Interview: Re-Recording Mixer Tony Solis on the Challenges of ‘Weird: The Al Yankovic Story’

When it comes to musical biopics, few have had the unusual approach Weird took to tell Al Yankovic‘s story. The Roku Original Film released earlier this year and it was met by favorable reviews from critics, who praised the movie’s particular style and unique voice. Daniel Radcliffe‘s performance as the famous musician also received plenty of acclaim during the initial release of the movie.

Awards Radar had the opportunity of speaking to Tony Solis about the production of the project. Solis worked on Weird as a re-recording mixer, making sure the right sounds helped tell Yankovic’s story alongside the sound department. You can find our interview with Solis below and don’t forget to let us know what you think in the comments:

Awards Radar: Congratulations on the success of Weird! What can you tell us about the process of your work for the LSD trip sequence?

Tony Solis: Thank you! There’s been lots of positive feedback since it came out. Lots of peers have reached to talk about how great the sound was, and the effort we put into it. (The movie) is not what a lot of people expected. The LSD trip scene was one of the coolest things we did on the stage. When I first saw a rough cut in my house, it wasn’t really done yet.
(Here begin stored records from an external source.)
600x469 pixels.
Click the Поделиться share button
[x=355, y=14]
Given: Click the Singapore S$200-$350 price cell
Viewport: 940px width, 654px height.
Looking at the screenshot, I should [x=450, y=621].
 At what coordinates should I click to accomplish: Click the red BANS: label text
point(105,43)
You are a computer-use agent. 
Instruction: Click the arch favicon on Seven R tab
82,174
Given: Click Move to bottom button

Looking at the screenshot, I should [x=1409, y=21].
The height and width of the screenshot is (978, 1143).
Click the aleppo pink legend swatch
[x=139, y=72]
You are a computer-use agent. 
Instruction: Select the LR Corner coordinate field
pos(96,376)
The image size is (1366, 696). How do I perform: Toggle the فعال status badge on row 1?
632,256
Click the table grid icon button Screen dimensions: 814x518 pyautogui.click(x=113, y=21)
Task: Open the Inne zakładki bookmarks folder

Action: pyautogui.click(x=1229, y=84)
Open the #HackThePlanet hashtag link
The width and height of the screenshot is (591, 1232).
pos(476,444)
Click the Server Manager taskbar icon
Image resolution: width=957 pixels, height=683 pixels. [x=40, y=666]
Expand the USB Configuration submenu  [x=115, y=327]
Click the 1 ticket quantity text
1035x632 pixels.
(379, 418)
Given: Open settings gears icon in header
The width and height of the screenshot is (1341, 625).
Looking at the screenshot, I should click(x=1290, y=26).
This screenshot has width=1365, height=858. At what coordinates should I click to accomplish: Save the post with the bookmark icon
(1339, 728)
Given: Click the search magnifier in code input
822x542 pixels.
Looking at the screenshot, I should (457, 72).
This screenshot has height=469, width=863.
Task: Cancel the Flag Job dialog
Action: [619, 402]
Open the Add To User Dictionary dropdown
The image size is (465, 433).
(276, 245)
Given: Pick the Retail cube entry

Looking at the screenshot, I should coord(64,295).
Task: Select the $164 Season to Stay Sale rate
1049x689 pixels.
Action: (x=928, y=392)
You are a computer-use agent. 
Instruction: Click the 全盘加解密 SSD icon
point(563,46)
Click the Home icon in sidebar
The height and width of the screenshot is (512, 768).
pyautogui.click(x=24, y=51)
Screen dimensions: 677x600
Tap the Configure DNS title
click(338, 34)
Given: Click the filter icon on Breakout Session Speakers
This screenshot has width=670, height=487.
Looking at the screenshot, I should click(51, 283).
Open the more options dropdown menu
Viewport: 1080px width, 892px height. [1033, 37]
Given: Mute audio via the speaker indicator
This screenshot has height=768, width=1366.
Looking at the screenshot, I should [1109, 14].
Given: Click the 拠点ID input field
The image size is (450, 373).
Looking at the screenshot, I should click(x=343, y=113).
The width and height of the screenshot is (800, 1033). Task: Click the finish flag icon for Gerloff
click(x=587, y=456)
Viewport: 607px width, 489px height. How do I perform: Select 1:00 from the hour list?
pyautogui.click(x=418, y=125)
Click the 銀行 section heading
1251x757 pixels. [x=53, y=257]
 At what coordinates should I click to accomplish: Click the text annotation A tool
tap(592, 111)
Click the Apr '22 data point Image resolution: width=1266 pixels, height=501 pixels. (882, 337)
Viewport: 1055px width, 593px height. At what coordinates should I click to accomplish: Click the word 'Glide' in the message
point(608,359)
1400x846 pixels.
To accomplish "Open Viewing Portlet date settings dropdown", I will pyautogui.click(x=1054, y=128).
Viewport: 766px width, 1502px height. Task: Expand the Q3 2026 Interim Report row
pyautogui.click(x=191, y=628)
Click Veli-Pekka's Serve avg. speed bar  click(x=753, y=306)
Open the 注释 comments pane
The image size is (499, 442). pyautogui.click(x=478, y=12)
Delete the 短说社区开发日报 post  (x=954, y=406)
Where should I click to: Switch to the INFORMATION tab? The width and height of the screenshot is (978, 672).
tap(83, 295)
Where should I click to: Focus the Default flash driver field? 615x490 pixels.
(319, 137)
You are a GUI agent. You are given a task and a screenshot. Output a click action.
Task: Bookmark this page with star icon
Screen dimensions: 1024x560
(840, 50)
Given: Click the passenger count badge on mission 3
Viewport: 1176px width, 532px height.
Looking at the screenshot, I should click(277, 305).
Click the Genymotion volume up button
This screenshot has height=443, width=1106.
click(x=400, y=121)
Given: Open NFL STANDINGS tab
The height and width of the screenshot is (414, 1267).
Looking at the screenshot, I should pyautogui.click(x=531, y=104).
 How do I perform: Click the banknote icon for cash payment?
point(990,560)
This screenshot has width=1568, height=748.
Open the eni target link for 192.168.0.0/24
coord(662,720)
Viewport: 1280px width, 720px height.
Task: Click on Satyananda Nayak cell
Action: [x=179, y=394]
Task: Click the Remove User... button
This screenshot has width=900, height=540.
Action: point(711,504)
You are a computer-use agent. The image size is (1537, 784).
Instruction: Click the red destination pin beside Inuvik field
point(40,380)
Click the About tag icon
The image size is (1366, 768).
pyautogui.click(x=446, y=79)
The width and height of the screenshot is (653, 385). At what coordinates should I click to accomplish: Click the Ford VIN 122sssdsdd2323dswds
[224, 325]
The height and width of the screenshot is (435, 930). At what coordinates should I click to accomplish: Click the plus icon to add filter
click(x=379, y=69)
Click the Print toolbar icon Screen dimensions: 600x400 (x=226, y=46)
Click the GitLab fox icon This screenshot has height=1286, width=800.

It was mostly temporary VFX and I didn’t really know how big it was going to get until I was on the mix stage and I saw the absolutely fantastic work that our sound designer Michael Gallagher had done. He built this huge sonic world.

Once Al and Eric Appel (the film’s director) gave us a direction, they said they wanted to hear everything. We had a big score, a lot of big music moments we needed to hit and, a lot of sound effects. There’s a lot of dialogue and, of course, Al wanted all of the dialogue to be heard. It was the longest process we had on the stage. We wanted to attack it, and we knew that we had to build tension. We started slow, once Radcliffe notices there’s something wrong with the guacamole, we slowly introduce the trippiness until he blows up. It was a lot of pushing and pulling, and part of my job is finding a balance to everything.

There was a lot for us to work with. By the end of it, it’s a scene we’re really proud of, specially if you see it in Dolby Atmos, there’s stuff all over the place. By the time we signed off our mix on it, we were stupidly proud of it (laughs).

AR: There were plenty of references to Weird Al’s work throughout the whole film. How did you know which ones to include and how to balance it out?

TS: That was written in the script with what Al and Eric did, and how it was shot. In the sound design aspect, we had moments where we could help push the joke. I know that towrds the end of the movie, when there’s an Amish Paradise reveal, we implied his other songs, like Fat. We thought if we should push it a little bit more or if the audience would get it right away.

For the rest of it, Al knew what songs he wanted to focus on. He re-recorded several of them for the mix. One of my favorite moments was towards the beginning of the third act, where he gets hit by the car and wakes up at the hospital. The beeping on the background is the beeping for Like A Surgeon. It’s a musical movie, so we wanted musical elements pushing the story forward, as well.

AR: What other elements did you use to keep bringing the story forward with the mix?

TS: It was tough. They understand we have lots of genres covered in this movie. We have action, musical moments, romantic comedy and drama elements. It was my job to make it all fit together into one story. As soon as I knew what story we were telling, I knew we couldn’t treat it as a parody, we needed to treat it as a legitimate movie because, at the end of the day, it was a legitimate movie due to the way it was written and shot.

We were careful with doors, cars, hands touching and other effects, even with the music, as well. Since I was able to re-record all of that stuff, he wanted all of those songs to sound like the space they were being played in. We kept all the dialogue cohesive throughout the whole movie. It’s just treated like a real drama and that draws the audience forward with the story. That was the biggest challenge for this movie when it came to re-recording the mix.

AR: You previously mentioned Dolby Atmos technology for this project. How was that tool used for the film?

TS: It allowed me to have three-dimensional space for me to mix in. I wanted to do a lot of ambient stuff, create the room around you. That technology always allowed me to just immerse you a lot better into the world we were creating and what ended up happening with this movie was that being able to have Atmos allowed to make sounds appear as if they were moving in circles around you. It allowed more immersion to whatever the scene you are watching was.

For the music, I had left-hand accordion and right-hand accordion separated out around the room, things like that gave us brand new versions of the songs. Specially Another One Rides The Bus, because that one is played outside. That one needed a lot of touch. It goes over you and dissipates into the air. And they gave us full creative freedom too, combined with the Dolby Atmos, it was a playground for the sound team.

This interview was edited for length and clarity purposes.